Inhibition of enzymatic activities in S. marcescens PDL100 by Exiguobacterium sp. 33G8. Exiguobacterium sp. 33G8 was grown in coculture with PDL100 to test for inhibition of the enzymatic activities that are normally induced in S. marcescens grown on mucus of A. palmata. As detailed in Materials and methods, within the coculture, bacteria were separated with a dialysis membrane (MWCO: 1 000 000) for the ease of recovering cells for enzymatic assays. The dialysis pouch pore size was enough to retain cells but allow compounds produced by both organisms to pass through. Enzymatic assays for PDL100 (a) β-𝒟-galactopyranosidase, (b) N-acetyl-β-𝒟-glucosaminidase and (c) α-𝒟-glucopyranosidase activities were conducted at the time of inoculation and after 6 h of coculture using nitrophenyl substrates as in Miller, 1972. Enzymatic activities of S. marcescens PDL100 in a monoculture or in the coculture with Exiguobacterium sp 33G8 are shown. Experiments were repeated twice, each time with four technical replicates.

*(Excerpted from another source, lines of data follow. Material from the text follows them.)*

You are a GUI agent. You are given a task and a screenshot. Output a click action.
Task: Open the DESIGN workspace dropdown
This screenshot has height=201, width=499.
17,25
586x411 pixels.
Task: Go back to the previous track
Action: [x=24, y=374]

Data from one replicated experiment are shown. There was no difference in initial activity between the treatments for each enzyme assayed. After coincubation for 6 h, S. marcescens PDL100 showed strongly significantly reduced enzymatic activities as a result of 33G8 for β-𝒟-galactopyranosidase (t_4.2=9.340, P=0.0005) and α-𝒟-glucopyranosidase (t_4.34=22.191, P<0.0001), and modestly significantly reduced activity of N-acetyl-β-𝒟-glucosaminidase (t_3.27=4.410, P=0.0180).